What might explain the link? He finds two possible explanations and discounts a third. The two strongest candidates are what he calls ‘the economist’s story’ and ‘the sociologist’s story’. The first is grounded in a theory of
the economics of sexual behaviour. The adverse future life chances of people living in poverty are likely to increase their readiness to take risks today. On the other hand, high income levels make it more affordable to engage in multiple partnerships. High income inequality would stimulate both these behaviours. Holmqvist finds a correlation between inequality and risky sexual behaviour (multiple partners, number of commercial sex workers etc), which he argues provides some weight to this argument.

The sociologist’s story emphasises the role of social capital and social cohesion. Income inequality is assumed to undermine social cohesion, thereby making it difficult to establish norms, communicate with trust and mobilise people and money in the pursuit of joint goals or to control risk. But Holmqvist finds this less convincing.
 
He discounts a third version – the ‘political economist’s story’ that income inequality increases HIV prevalence because public sector performance is worse in unequal societies. In fact, he finds that African countries with high HIV prevalence tend to perform rather better on health provision, with lower child mortality (despite the fact that HIV itself increases child mortality), better immunization programmes and higher public spending on health (though the latter circumstance could also be an effect of the HIV epidemic itself). Rather than following the pattern of health system performance indicators, HIV prevalence seems to follow the pattern of “social diseases” such as crime and homicide rates, which also track levels of inequality.

Is the issue relevant enough to merit additional research? Holmqvist thinks so, and concludes ‘simply knowing that there is a statistical link between income inequality and HIV is not something that might lend itself to clear policy conclusions. If we can show more precisely how this link works, however, more useful policy conclusions may follow. Beyond the HIV epidemic itself, there is also an interest in understanding why highly unequal societies should be more vulnerable to new infectious diseases of this kind, in which the epidemiology has strong ingredients of human behaviour and social relations.’

By talking about inequality rather than absolute poverty, Holmqvist shifts the focus to issues of power and relationships – within households, communities and nations. This seems the right way to go, but the argument could usefully be extended to other aspects of power inequalities, for example gender relations: the abuse of women’s rights and gender-based violence are central to the spread of the disease in many countries.
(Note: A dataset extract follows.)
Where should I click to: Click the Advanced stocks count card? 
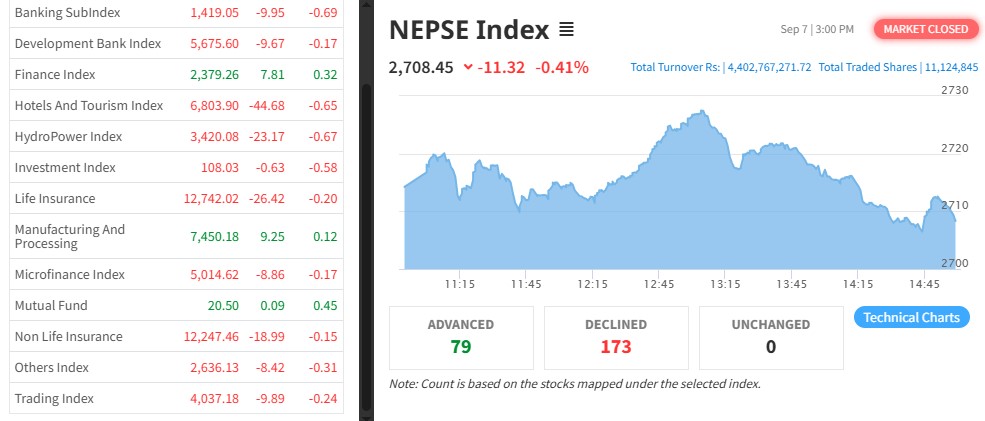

They may be harder to measure and fit into regressions, but they are no less real.

And of course, if income inequality is as lethal as Holmqvist seems to find, then it also provides one more powerful reason for taking equity and redistribution more seriously.

4 comments

  1. Is HIV a disease of inequality? I think that “yes” is a reasonable answer.
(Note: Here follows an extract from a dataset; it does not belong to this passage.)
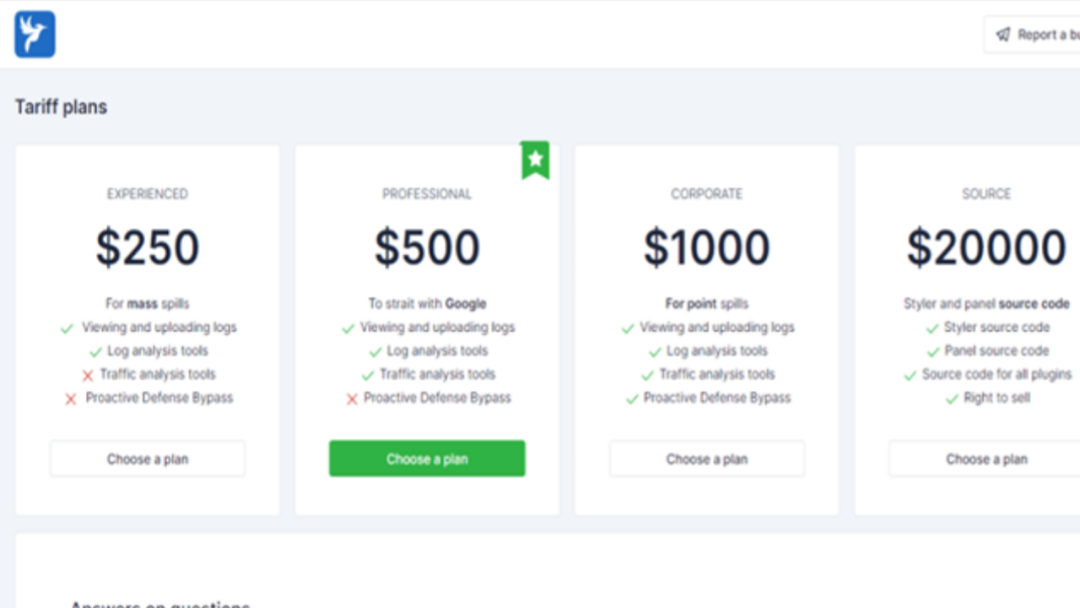Click the green check beside Panel source code
Image resolution: width=1080 pixels, height=608 pixels.
933,352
    Inequality is largely responsible for poverty. Those who live in impoverished conditions may not have access to sex education and information about HIV. Means of protection from HIV transmission, such as condoms, may not be available.

  2. It is quite scary that there is still no cure for HIV/AIDS and the only way we can fight it is by prevention. How long would it take our scientists to develop a cure or vaccine for this disease?